▶ [Assigned task]
Reading the records below, how many lines contain "computer"? Respond with a number and nothing else.
◆ ◆ ◆ ◆
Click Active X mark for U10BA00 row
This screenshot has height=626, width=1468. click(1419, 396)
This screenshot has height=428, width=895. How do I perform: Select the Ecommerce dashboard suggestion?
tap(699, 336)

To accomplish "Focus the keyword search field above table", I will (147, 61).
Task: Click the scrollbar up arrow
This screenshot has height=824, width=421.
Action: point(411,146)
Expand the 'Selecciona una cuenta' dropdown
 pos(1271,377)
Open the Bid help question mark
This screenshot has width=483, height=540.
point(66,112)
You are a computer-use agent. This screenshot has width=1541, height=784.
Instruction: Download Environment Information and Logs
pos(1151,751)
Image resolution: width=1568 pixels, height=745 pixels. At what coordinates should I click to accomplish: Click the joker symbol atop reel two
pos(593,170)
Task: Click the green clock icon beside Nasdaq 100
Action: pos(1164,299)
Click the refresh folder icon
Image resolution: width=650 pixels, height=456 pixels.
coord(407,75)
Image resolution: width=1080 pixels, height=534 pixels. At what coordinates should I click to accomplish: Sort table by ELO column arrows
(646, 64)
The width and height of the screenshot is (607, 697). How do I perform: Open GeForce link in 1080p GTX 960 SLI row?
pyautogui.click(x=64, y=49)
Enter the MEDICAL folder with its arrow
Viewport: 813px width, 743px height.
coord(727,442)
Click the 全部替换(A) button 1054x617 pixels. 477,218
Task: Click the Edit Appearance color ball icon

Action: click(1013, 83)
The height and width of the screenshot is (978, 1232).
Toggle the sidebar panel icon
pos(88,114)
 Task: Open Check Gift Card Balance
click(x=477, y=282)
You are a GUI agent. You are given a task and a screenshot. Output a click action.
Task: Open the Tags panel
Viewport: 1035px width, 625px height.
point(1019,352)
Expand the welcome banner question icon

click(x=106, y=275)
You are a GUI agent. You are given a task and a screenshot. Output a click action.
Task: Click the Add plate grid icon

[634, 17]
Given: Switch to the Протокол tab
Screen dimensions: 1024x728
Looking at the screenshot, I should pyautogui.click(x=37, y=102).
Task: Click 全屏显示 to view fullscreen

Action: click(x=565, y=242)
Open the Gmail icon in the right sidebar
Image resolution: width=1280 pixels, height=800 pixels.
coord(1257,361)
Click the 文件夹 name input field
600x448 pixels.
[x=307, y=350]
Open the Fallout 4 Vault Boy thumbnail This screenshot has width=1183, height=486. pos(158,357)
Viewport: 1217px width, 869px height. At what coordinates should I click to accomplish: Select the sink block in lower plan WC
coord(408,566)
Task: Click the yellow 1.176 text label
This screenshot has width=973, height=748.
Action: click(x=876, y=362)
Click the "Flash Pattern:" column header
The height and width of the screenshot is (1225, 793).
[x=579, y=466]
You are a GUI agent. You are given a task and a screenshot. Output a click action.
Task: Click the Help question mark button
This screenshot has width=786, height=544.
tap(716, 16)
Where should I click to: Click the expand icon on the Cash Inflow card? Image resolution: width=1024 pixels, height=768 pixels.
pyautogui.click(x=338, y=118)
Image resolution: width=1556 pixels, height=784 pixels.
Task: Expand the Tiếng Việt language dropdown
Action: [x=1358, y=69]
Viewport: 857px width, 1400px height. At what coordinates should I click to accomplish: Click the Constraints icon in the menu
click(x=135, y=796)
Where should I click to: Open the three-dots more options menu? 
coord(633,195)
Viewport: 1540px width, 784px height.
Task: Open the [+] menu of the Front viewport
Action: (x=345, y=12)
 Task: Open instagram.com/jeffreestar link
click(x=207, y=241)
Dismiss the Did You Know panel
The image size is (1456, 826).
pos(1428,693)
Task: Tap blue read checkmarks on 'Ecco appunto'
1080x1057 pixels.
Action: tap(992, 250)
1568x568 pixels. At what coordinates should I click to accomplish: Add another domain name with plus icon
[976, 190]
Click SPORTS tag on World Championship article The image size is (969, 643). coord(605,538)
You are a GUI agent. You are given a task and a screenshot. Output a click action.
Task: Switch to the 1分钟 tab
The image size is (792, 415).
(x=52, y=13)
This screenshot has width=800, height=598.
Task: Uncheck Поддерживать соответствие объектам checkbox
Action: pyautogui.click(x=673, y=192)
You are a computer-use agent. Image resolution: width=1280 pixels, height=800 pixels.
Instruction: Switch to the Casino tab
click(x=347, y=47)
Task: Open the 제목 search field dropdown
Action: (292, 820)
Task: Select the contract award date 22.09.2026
◆ ◆ ◆ ◆
▶ [Answer to this exercise]
2